As for characters already registered and copyrighted, there are two possibilities here.
1) NCSoft could argue that you knowingly or unknowingly misrepresented the character by creating it on the server, delete/generic it and reprimand or ban you.
2) NCSoft could argue that this falls under the category of "a non-exclusive, universal, perpetual, irrevocable, royalty-free, sublicenseable right to exercise all rights of any kind or nature associated with such Member Content, and all ancillary and subsidiary rights thereto, in any languages and media now known or not currently known." In that case, you haven't gifted your character, but you've given NCSoft full permission to exploit it in direct competition to you. And neither side can sign anything involving "exclusive rights" without acting in bad faith. (And if you already signed exclusive rights over to anyone, even if it's just for the naked street pantomime rights, NCSoft can claim your in-game manifestation of the character is an act of bad faith--you promised them a license you were legally unable to grant).
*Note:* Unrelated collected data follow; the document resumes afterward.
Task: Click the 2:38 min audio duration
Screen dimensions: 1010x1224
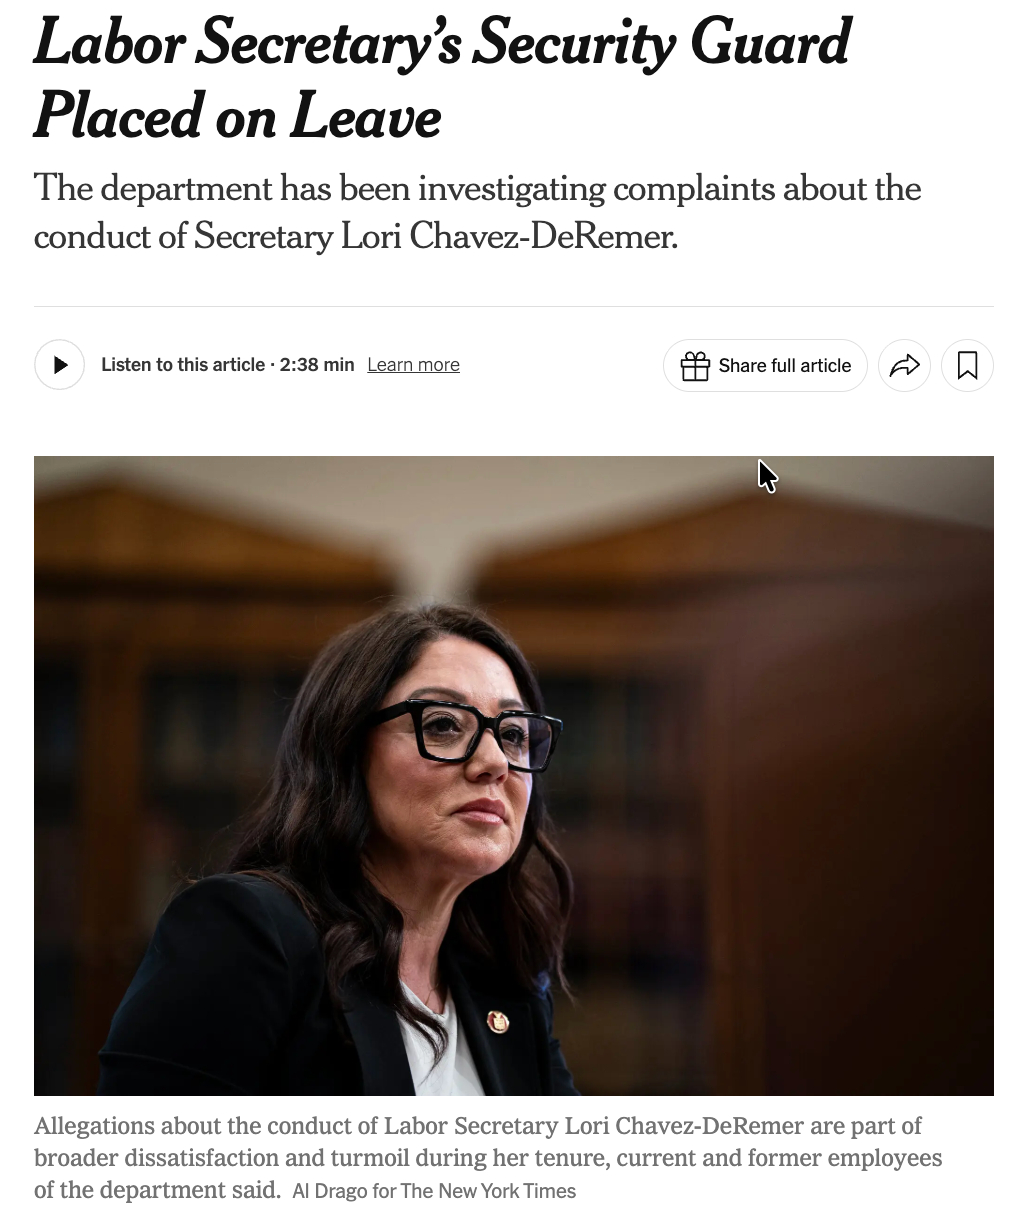Action: 317,365
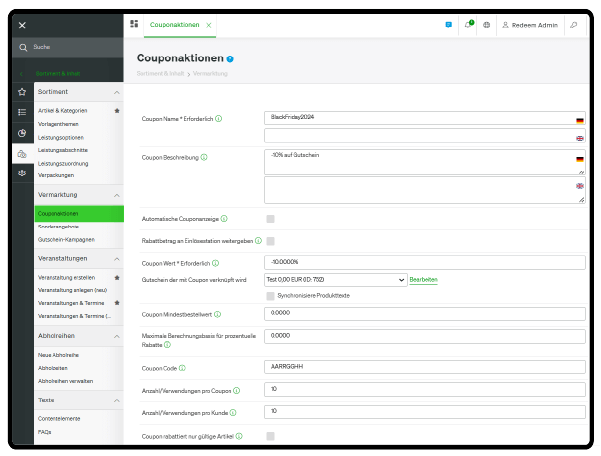Collapse the Veranstaltungen section
The width and height of the screenshot is (601, 456).
click(x=116, y=258)
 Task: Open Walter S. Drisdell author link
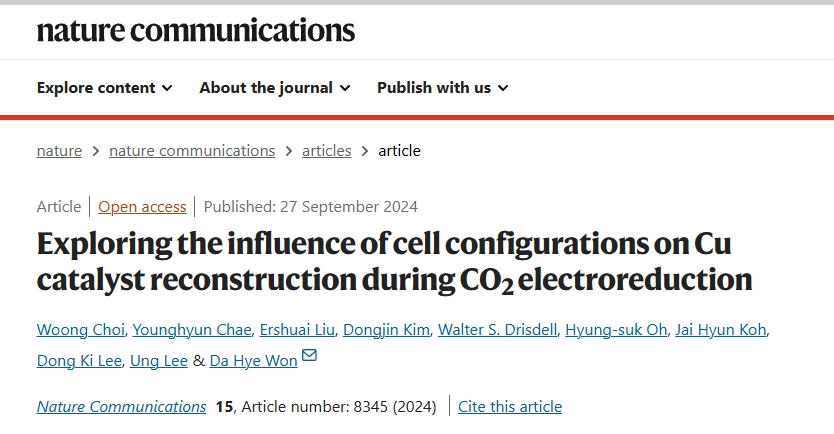tap(497, 330)
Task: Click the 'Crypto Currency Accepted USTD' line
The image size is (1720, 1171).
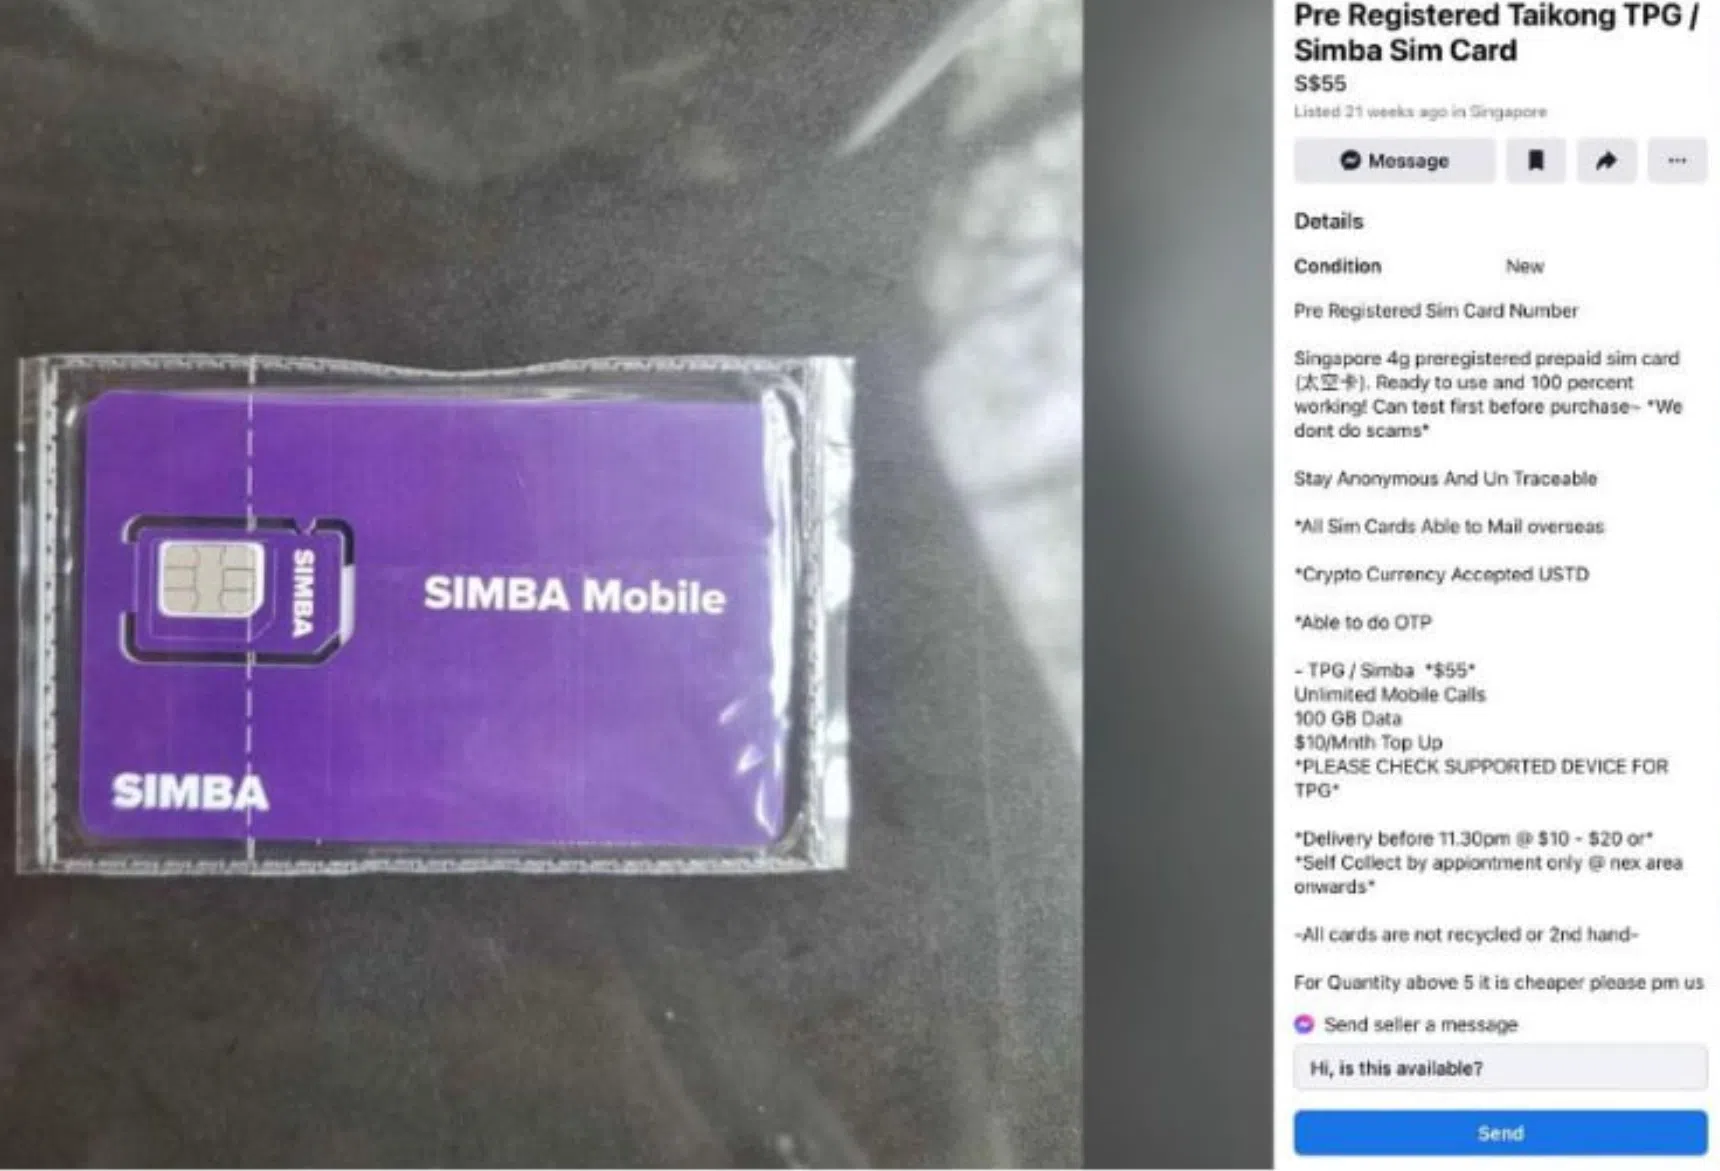Action: click(x=1441, y=574)
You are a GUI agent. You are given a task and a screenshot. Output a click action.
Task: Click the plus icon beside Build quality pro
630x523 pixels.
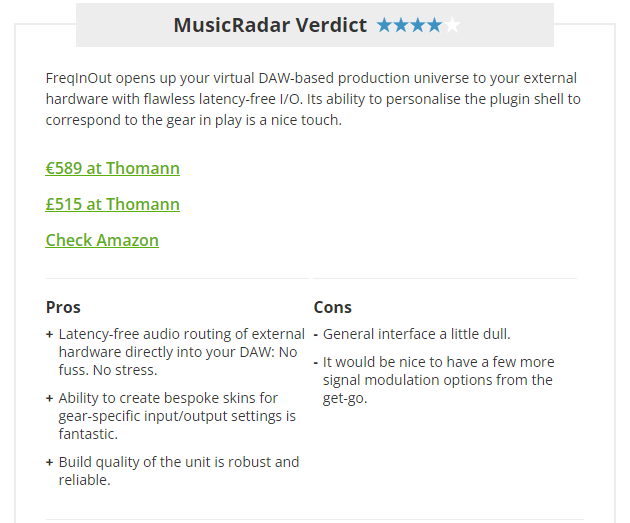click(x=50, y=462)
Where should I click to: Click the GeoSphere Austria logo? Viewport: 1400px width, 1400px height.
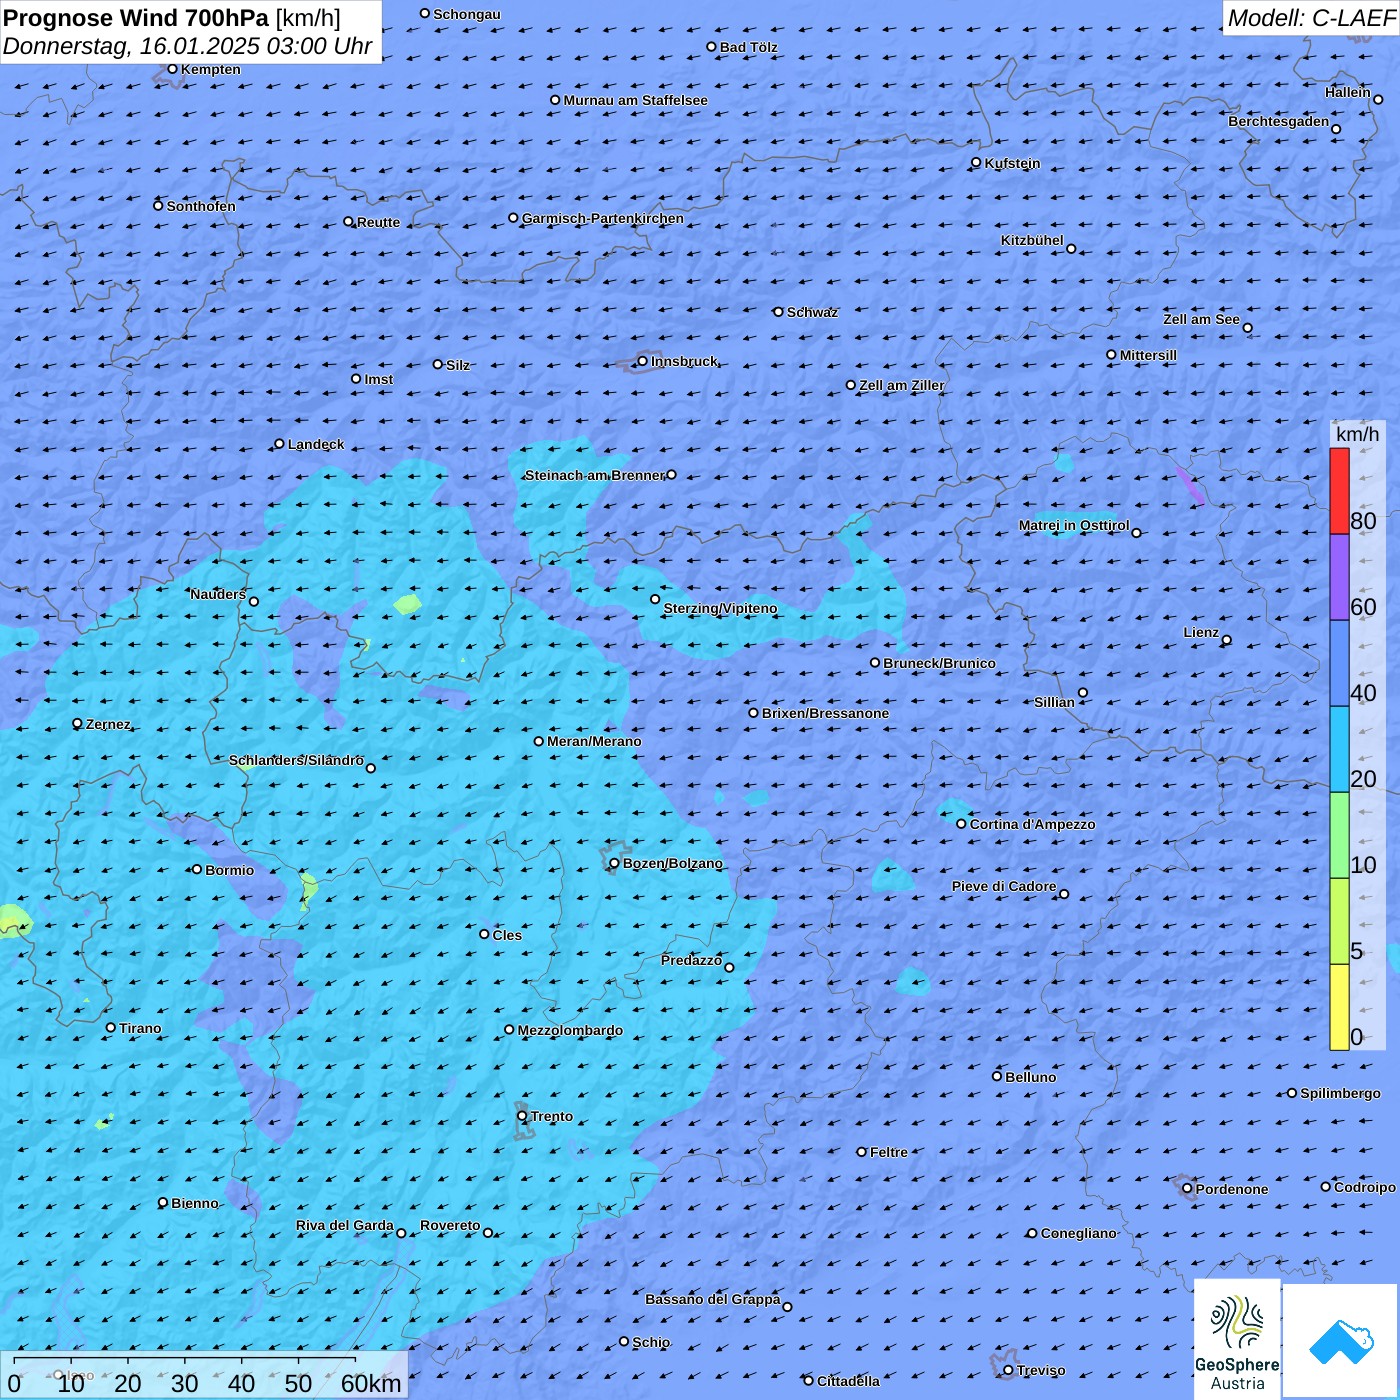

As for the "What if I create-and-delete a character" question, seems pretty open and shut to me. The act of submitting the content (i.e., character) is the time at which you yield rights, permanently. Assuming that Cryptic keeps records of characters after they're deleted, which wouldn't surprise me, NCSoft owns the character even after you're gone and the database is wiped. If they don't keep those records? They still own the character, but can't prove it without help.
All this, of course, assumes that the click-through EULA is a valid and binding contract. The last I'd heard, there'd never been a legal decision saying it is or is not, but the industry currently operates under the impression that it is. It doesn't matter if you didn't read it or made assumptions--it was there, and you said "I Agree" every single time you logged in. If not, then that's a whole can of worms and you can expect all MMOs to shut down while paper contracts are sent out to players before they open up again.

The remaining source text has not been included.